Urbanist and artist Gabrielle Bendiner-Viani discusses her recent book on the Seward Park Urban Renewal Area (SPURA), the site of ICP’s new integrated center opening in January 2020.

Displacement and gentrification are rising concerns of our times, affecting cities across the country as well as in New York. As ICP prepares for its move to Essex Crossing in 2020, join us in learning about the complex stories and activist history surrounding urban displacement in the Lower East Side. This talk will be led by Gabrielle Bendiner-Viani, an urbanist, artist, scholar, and the 2017 post-doctoral fellow in visual culture at ICP’s Center for Visual Culture. 

Through her work as an urban studies and public art professor at the New School, Bendiner-Viani has spent the last ten years investigating the land-history and community impact of an area of the city formerly known as the Seward Park Urban Renewal Area, now Essex Crossing. Bendiner-Viani will discuss her recent book, Contested City: Art and Public History as Mediation at New York’s Seward Park Urban Renewal Area, while shining light on strategies of community activism and the impact of collaborative public projects in urban spaces. 

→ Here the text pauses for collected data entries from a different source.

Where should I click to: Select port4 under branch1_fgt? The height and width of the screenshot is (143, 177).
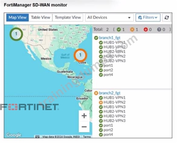[x=108, y=75]
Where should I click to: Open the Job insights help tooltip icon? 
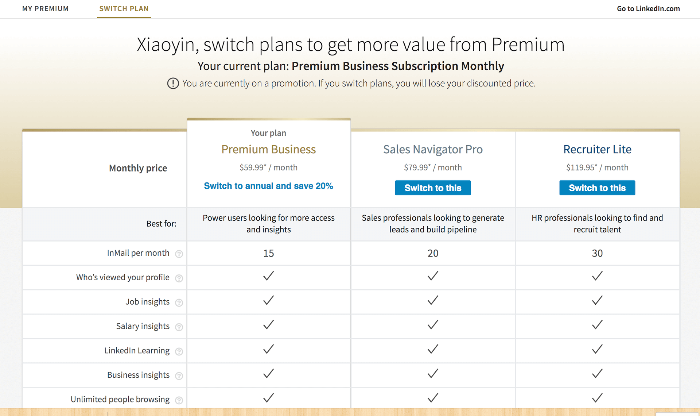[x=179, y=303]
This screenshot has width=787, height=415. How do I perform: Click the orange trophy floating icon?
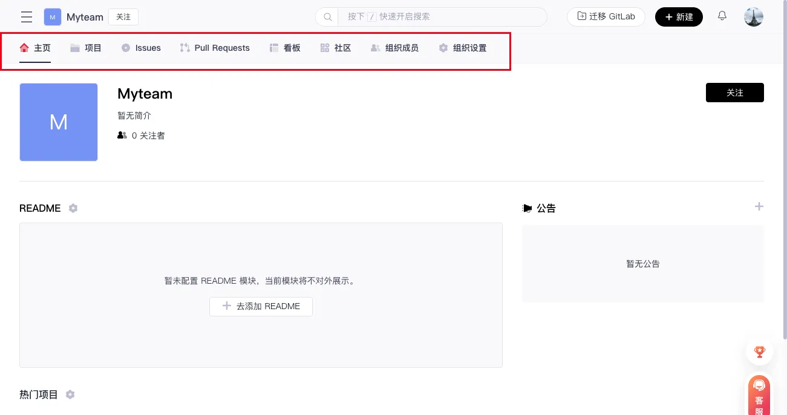click(759, 351)
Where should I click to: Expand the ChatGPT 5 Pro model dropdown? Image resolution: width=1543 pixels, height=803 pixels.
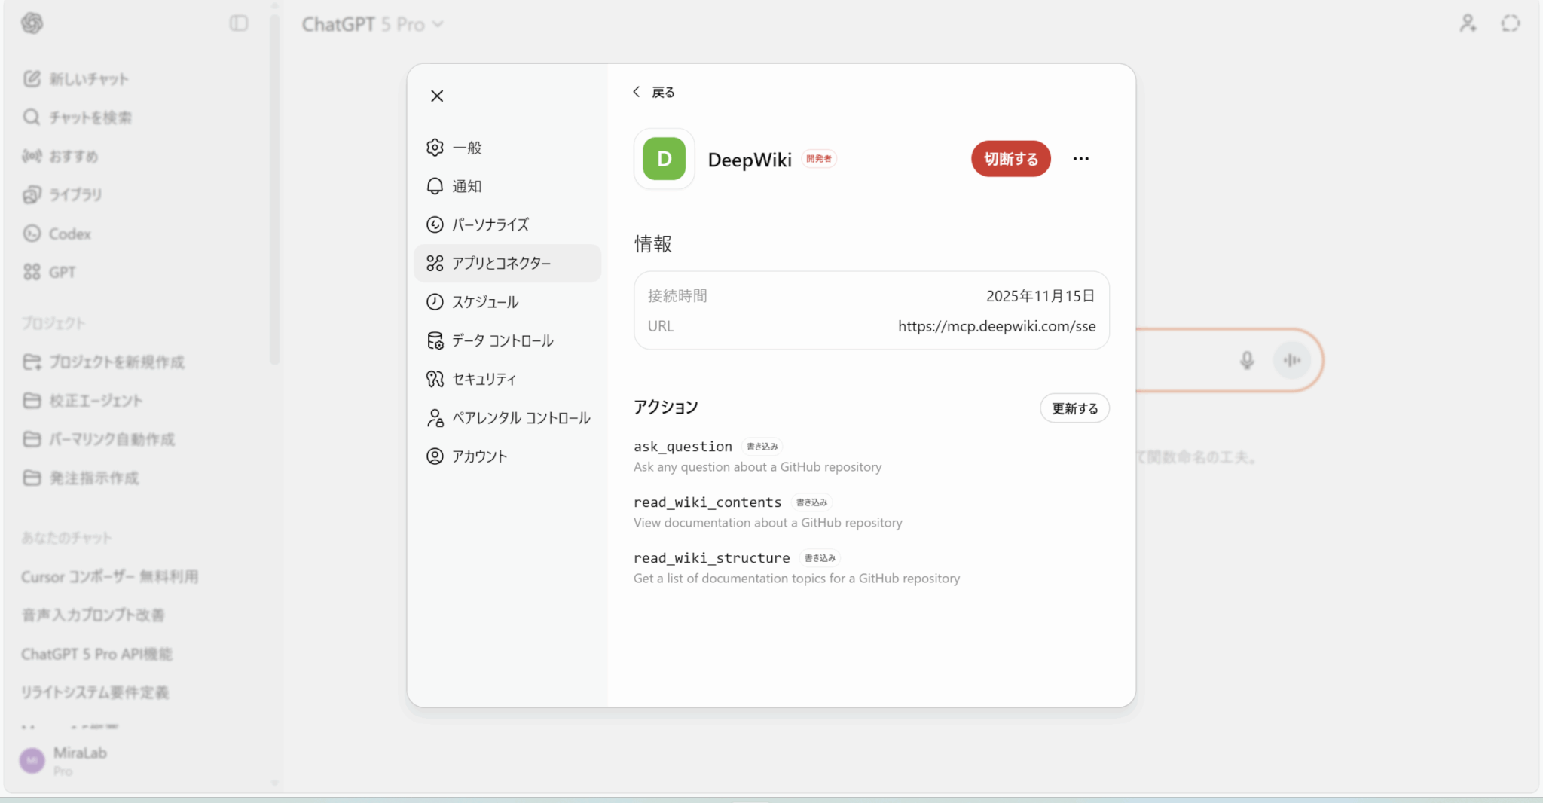pos(372,25)
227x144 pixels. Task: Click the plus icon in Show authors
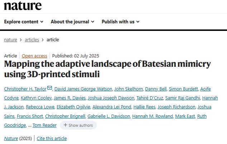click(x=65, y=125)
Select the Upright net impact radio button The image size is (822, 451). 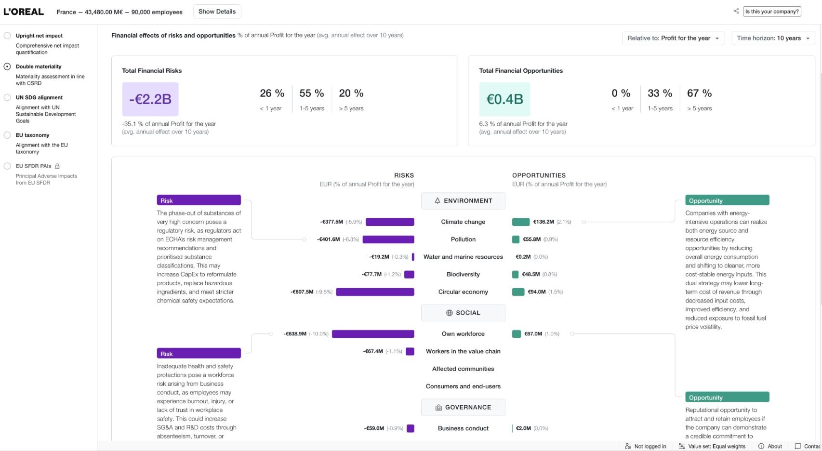coord(7,36)
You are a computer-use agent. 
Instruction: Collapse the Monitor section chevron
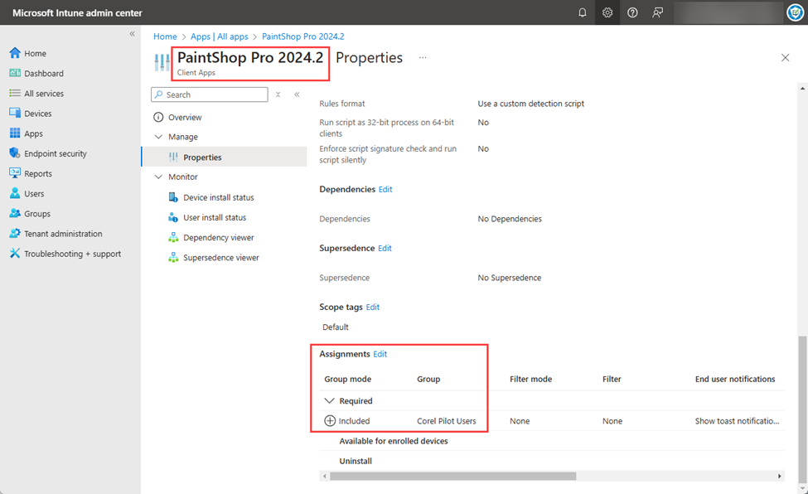pyautogui.click(x=158, y=177)
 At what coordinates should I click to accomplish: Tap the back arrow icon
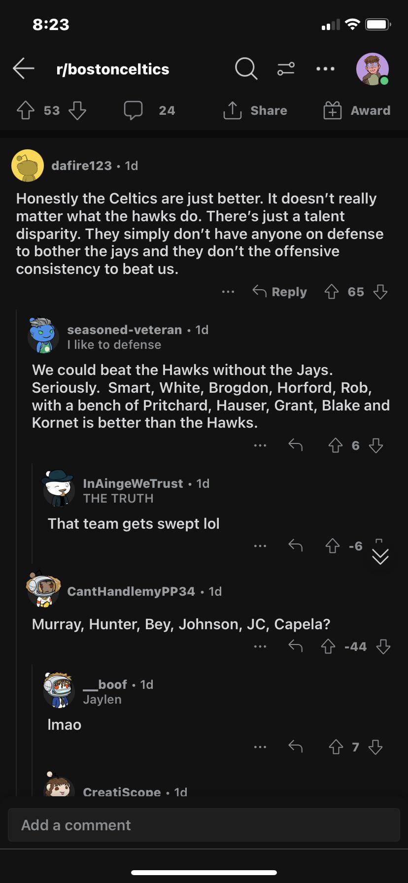tap(23, 68)
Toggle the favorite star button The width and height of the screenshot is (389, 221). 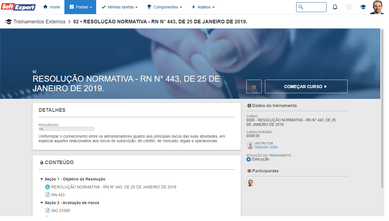click(254, 87)
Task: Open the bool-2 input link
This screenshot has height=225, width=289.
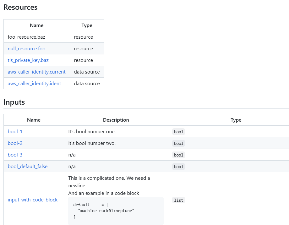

This talk, held at Abrons Arts Center, will explore fifty years of community activism in the Lower East Side as well as consider the potential for an inclusive, lasting, future. 

Want more on this topic? Join us for the second part of this conversation as ICP explores how visual culture, gentrification, and displacement intersect and impact communities. Optics: The Visuals of Gentrification will be held at Abrons Arts Center on Wednesday, October 23 at 6:30 PM. 

This is a free event, but please register in advance. ICP Members have access to preferred seating in our reserved members’ section.

Read our public program attendance policies.

Bio

Gabrielle Bendiner-Viani is an urbanist, curator, and artist practicing new modes of public arts, design, and urban research for community engagement, and is author of Contested City: Art and Public History as Mediation at New York's Seward Park Urban Renewal Area (University of Iowa Press, 2018). She is principal of the design and research studio Buscada and teaches urban studies and public art at the New School. She was a post-doctoral fellow in visual culture at the International Center of Photography and holds a PhD in environmental psychology from the Graduate Center, CUNY. She regularly consults with arts and culture organizations on community and art engagements and strategic visioning. Her creative practice has been shown at institutions including MIT, the Brooklyn Public Library, the Center for Architecture, Artists Alliance/Cuchifritos Gallery & Project Space, the Sheila C. Johnson Design Center, and Tate Britain. Her work on cities, culture, and photography has appeared in journals, including Visual Studies, Urban Omnibus, Space and Culture, Society & Space, and Buildings & Landscapes. She lives in New York City.